I heart Ellen Emerson White.  Her books are so addicting that I keep thinking they’re fluff, but they’re not.  They’re awesome and well-written.  I even just ordered myself the complete Meg Powers set so that I can have them at my fingertips.  (I put my tuition on an Amazon credit card, and then I pay it off right away and get gift certificates, and right now I’m swimming in them since I just paid fall tuition.  When I was at Powell’s picking up my copy of Octavian Nothing last month, the clerk made a jokey comment about my Amazon card, and I told him if Powell’s did the same thing, I’d be all over it.  I just like free books.)  They’re totally the kind of books I’ll want to reread, because they’re engrossing and the characters are fab and always feel real, and there’s always so much tension that you can’t put them down.  Sure, it makes me a little tense, too, in a staying up till 1 am reading kind of way, but I love it.

I finished White House Autumn a few days ago.

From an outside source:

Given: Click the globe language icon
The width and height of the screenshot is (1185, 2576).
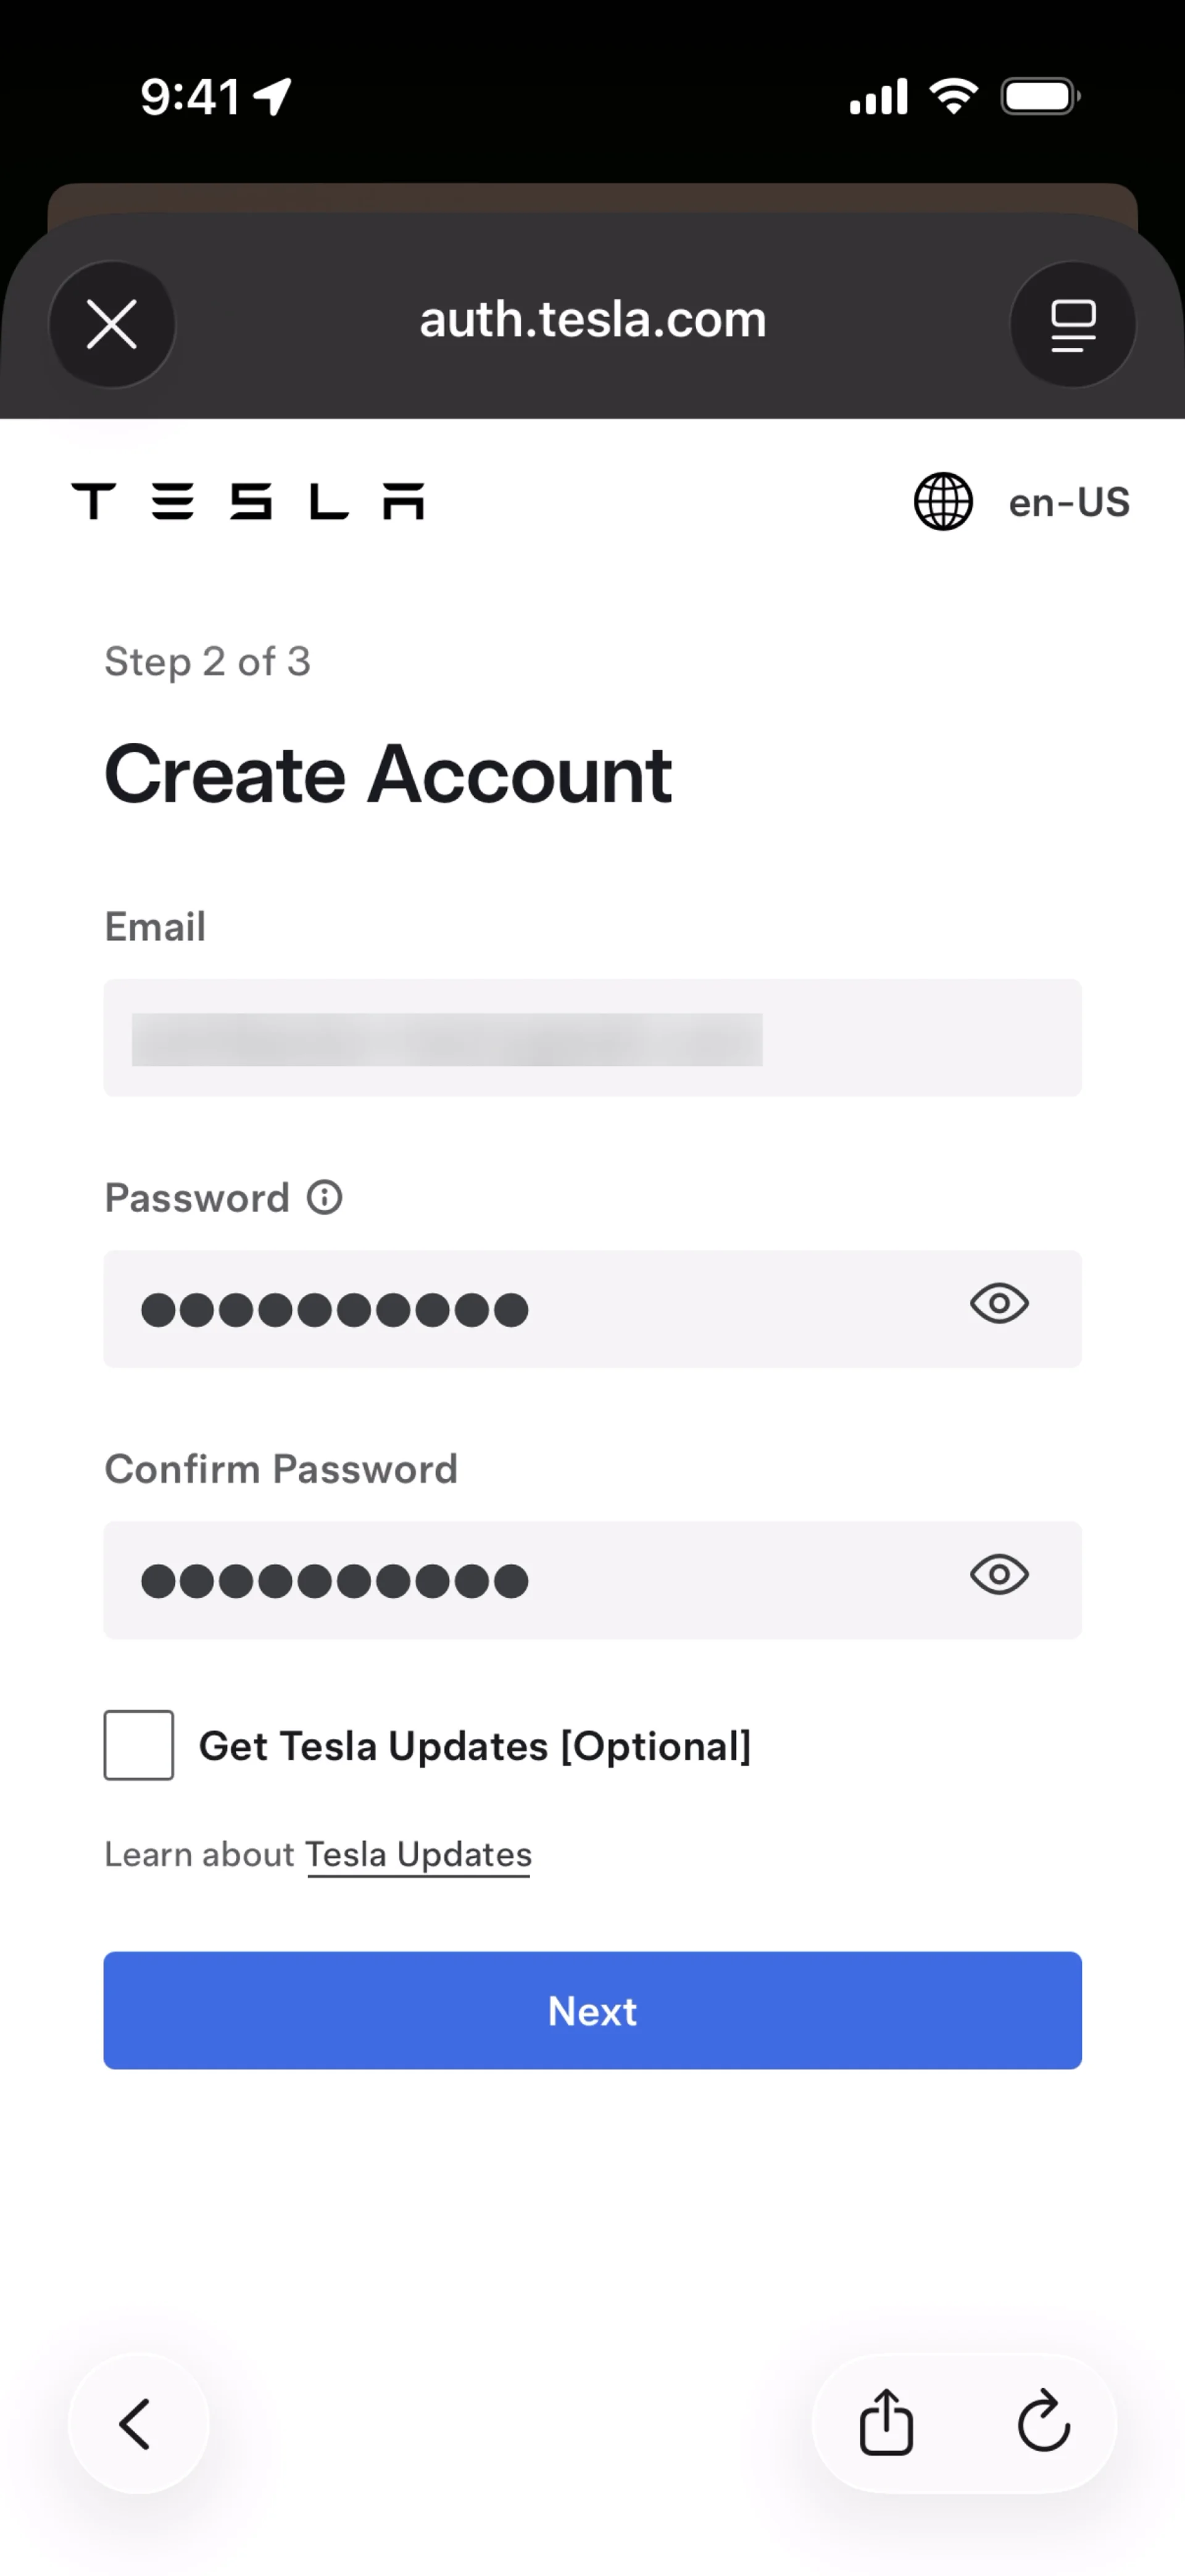Looking at the screenshot, I should (x=943, y=501).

White House Autumn White House Autumn by Ellen Emerson White

My review

rating: 4 of 5 stars
This is the sequel to The President’s Daughter, but it can easily be read out of order – but why would you want to miss any of the books in this series? Here are a few of the things I find so compelling about White’s books in general: the characters are always down to earth, regardless of the extraordinary circumstances of their lives. The families act like real families with believable problems. When the characters do stupid things, you understand why, because the tension is very real. This, in turn, makes the books hard to put down, because you believe in the characters and their problems and you want to make sure they’re okay. But you also don’t want the books to end, because they’re also snarky and fun and intelligent. The teenagers feel like teenagers, the adults feel like adults.

The President’s Daughter is probably the lightest one in the series, in terms of content. In White House Autumn, the family is dealing with an assassination attempt, which heightens all the issues that the first book brought up, about how to be a family in the public eye, and how Meg feels about her mother being president. The next one, Long Live the Queen, is the most action and suspense filled installment, and then Long May She Reign goes back to the inner turmoil – and college life. They’re all gripping, and I will definitely go back to this series again for good, involving rereads.
View all my reviews.

This morning I finished Life Without Friends, which is pretty much the same kind of awesome, minus the politics.  Also, instead of a shiny new paperback with a great cover (I love the reissue covers!) I read a beat-up copy from 1987 with a cracked spine and a cover that looks slightly…chewed.  It didn’t really detract from the experience.  Oh, another thing I like about EEW’s books is that the characters wear sweatpants.  I was all about sweatpants (in 1987).  I was also six years old, but still.  They also eat a lot.  Or rather, a lot of their meals are described.  Life Without Friends is a sequel to Friends For Life, but no library in the tri-county area owns a copy.  At least I’ve still got beat-up copies of The Road Home and All Emergencies, Ring Super waiting for me at the library.  And I can always reread.